╭──
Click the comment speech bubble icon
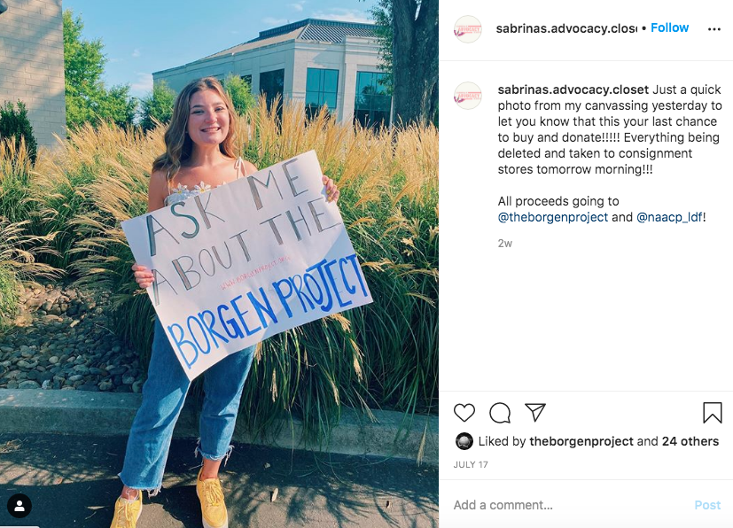733x528 pixels. (x=500, y=413)
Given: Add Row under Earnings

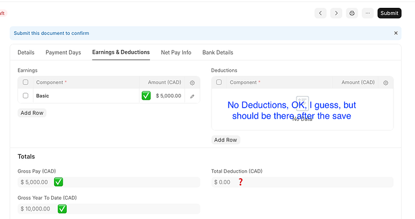Looking at the screenshot, I should point(32,113).
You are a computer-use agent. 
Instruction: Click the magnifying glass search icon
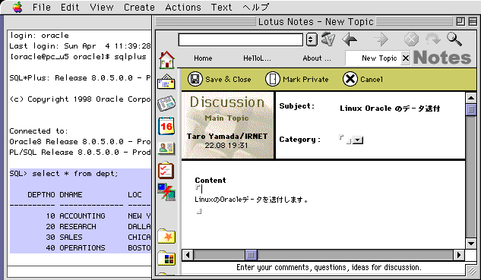[454, 39]
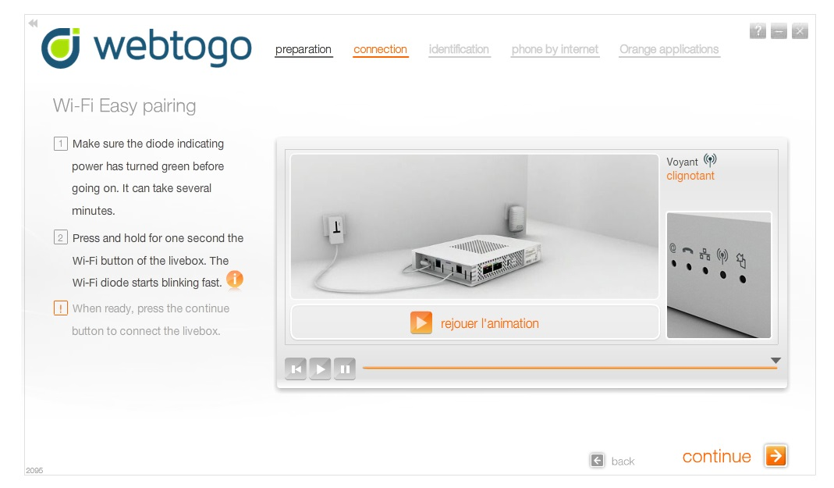Viewport: 834px width, 488px height.
Task: Click the double-arrow collapse icon at top left
Action: 33,23
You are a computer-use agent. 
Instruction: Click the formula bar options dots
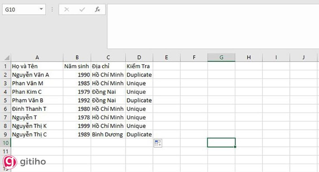[x=52, y=9]
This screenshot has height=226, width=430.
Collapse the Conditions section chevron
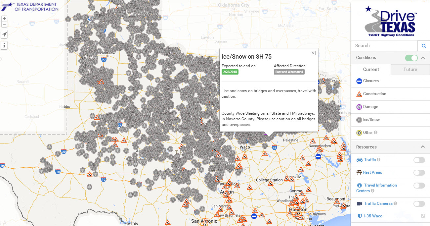point(423,58)
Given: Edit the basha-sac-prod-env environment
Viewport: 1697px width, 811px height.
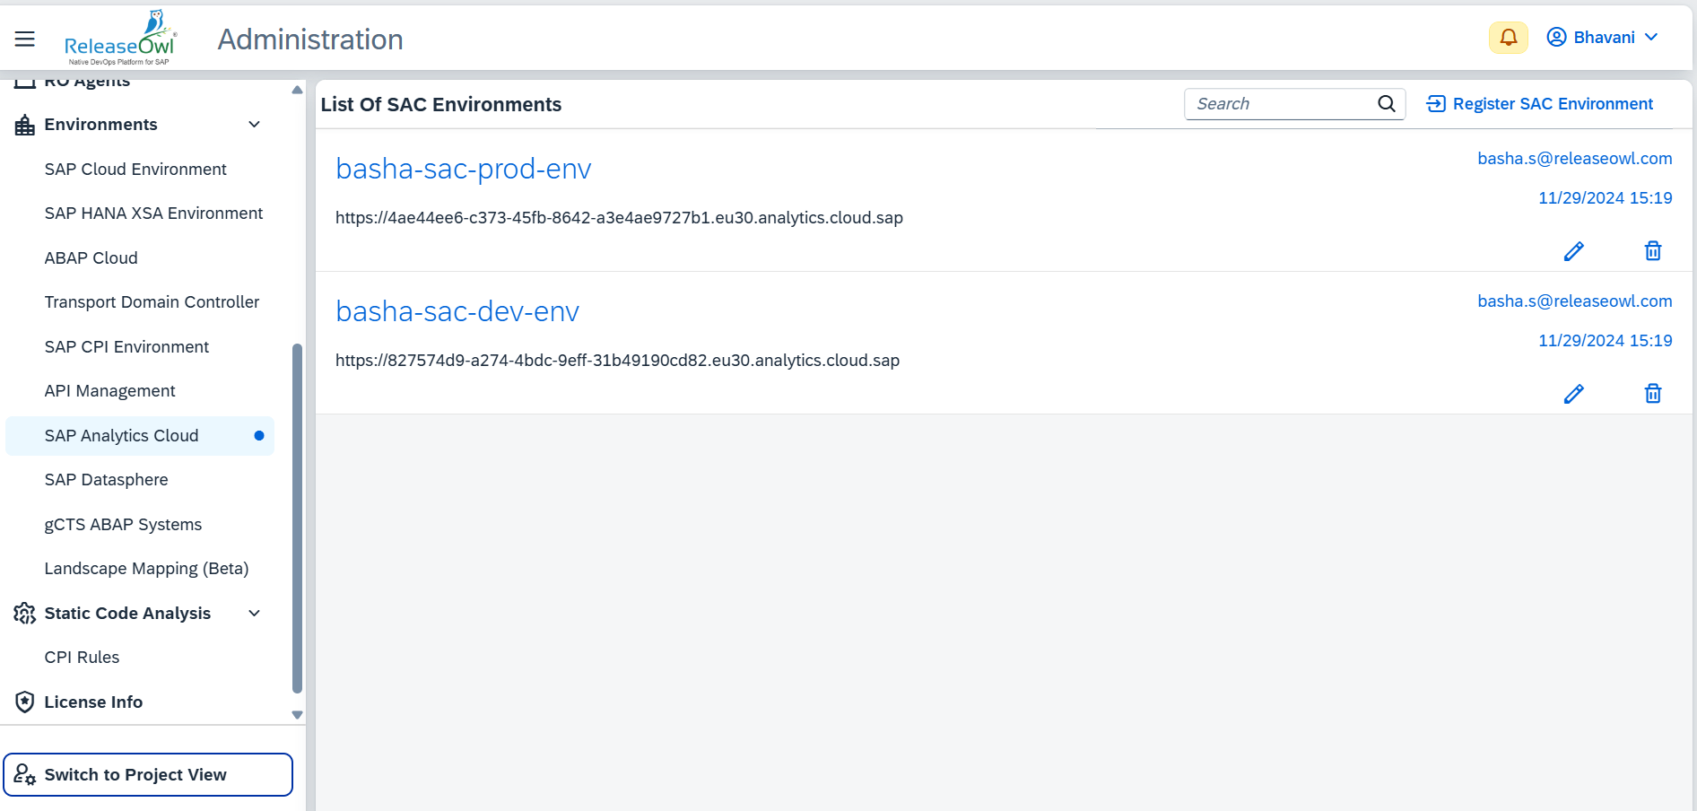Looking at the screenshot, I should (x=1573, y=251).
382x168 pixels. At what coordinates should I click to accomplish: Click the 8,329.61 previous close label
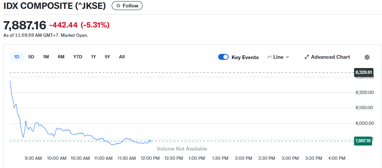click(x=363, y=72)
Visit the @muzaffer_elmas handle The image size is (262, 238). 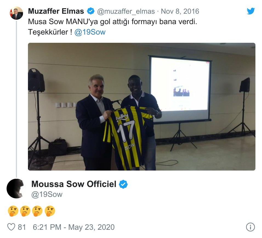pos(126,11)
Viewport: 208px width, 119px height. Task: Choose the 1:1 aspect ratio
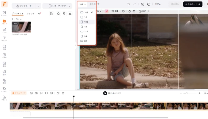pyautogui.click(x=86, y=17)
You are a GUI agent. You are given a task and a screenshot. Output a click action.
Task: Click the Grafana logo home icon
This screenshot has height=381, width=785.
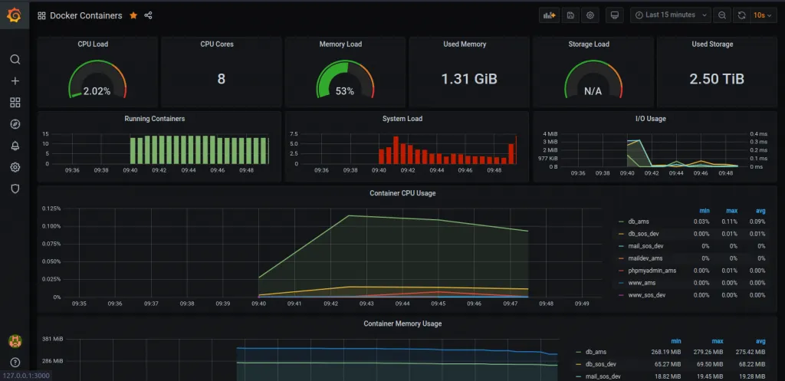(15, 15)
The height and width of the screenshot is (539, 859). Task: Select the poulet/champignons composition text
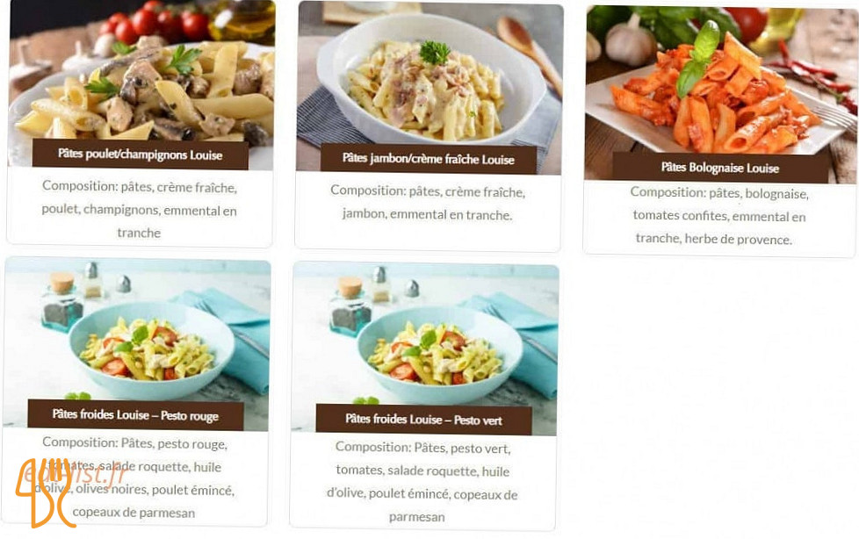coord(139,209)
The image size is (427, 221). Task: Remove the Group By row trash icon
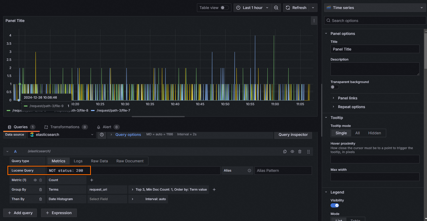[x=41, y=190]
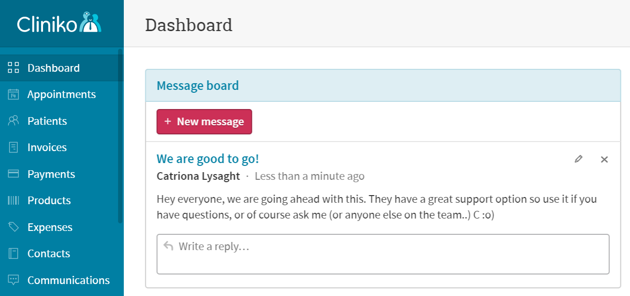Open the "We are good to go!" message
Screen dimensions: 630x296
[x=207, y=159]
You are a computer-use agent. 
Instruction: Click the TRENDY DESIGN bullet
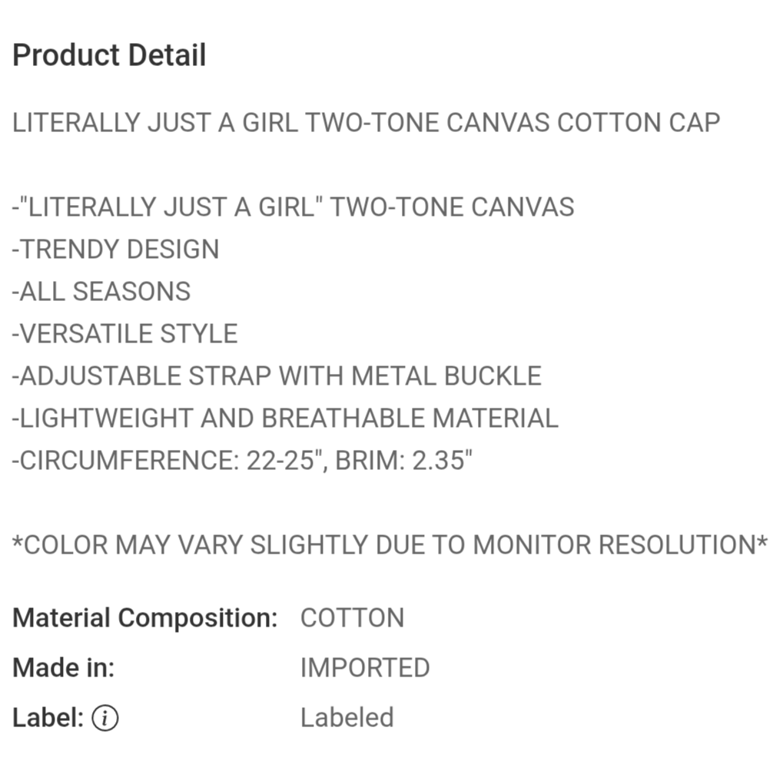click(x=116, y=250)
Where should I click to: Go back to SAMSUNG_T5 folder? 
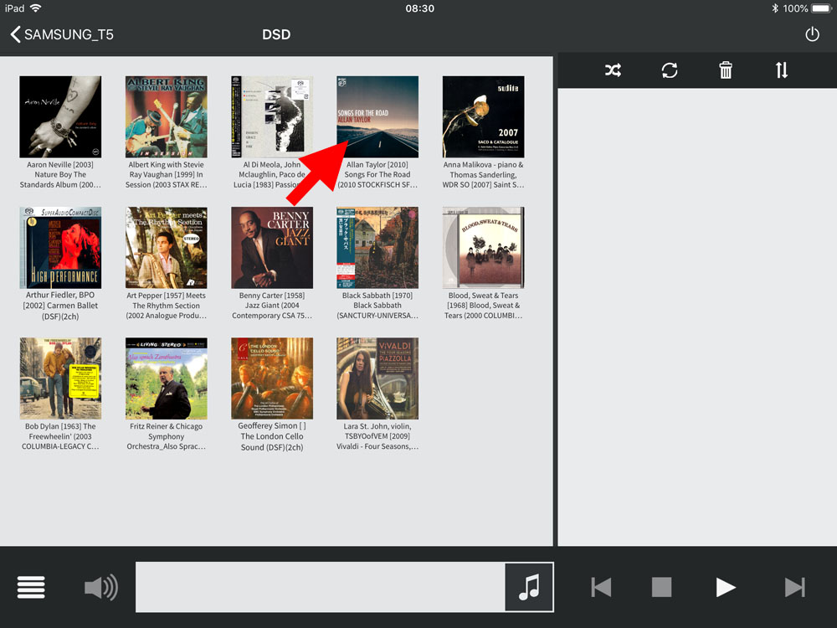(x=63, y=34)
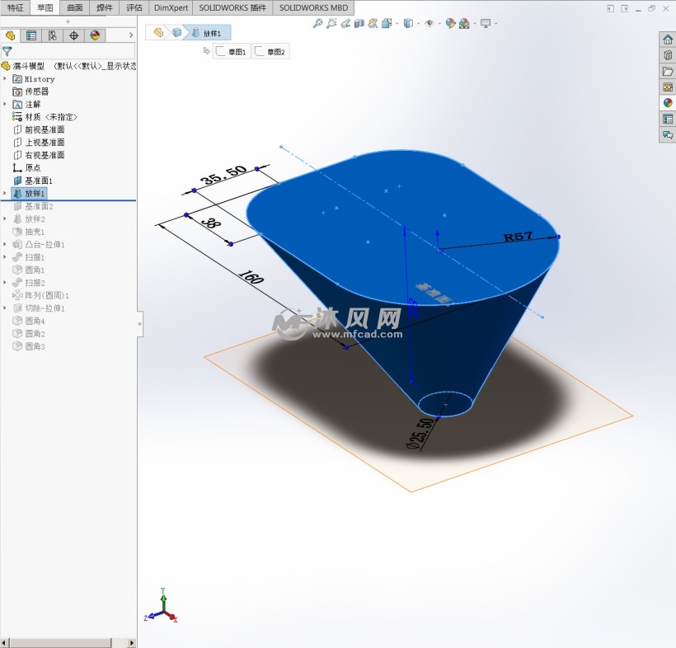Open the Display Style dropdown arrow
The image size is (676, 648).
tap(417, 24)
╰──
» What to produce: Beginning with the first entry above, reproduce every line verbatim until the line with "Given: Edit the", which is included too; omit pictures.

» Exercise output:
Click the comment speech bubble icon
733x528 pixels. (x=500, y=413)
Given: Add Row under Earnings

Looking at the screenshot, I should point(32,113).
You are a computer-use agent. 
Instruction: Click the magnifying glass search icon
[454, 39]
Viewport: 834px width, 488px height.
Task: Click the double-arrow collapse icon at top left
Action: 33,23
You are a computer-use agent. 
Instruction: Click the formula bar options dots
[x=52, y=9]
This screenshot has height=226, width=430.
Collapse the Conditions section chevron
point(423,58)
Given: Edit the basha-sac-prod-env environment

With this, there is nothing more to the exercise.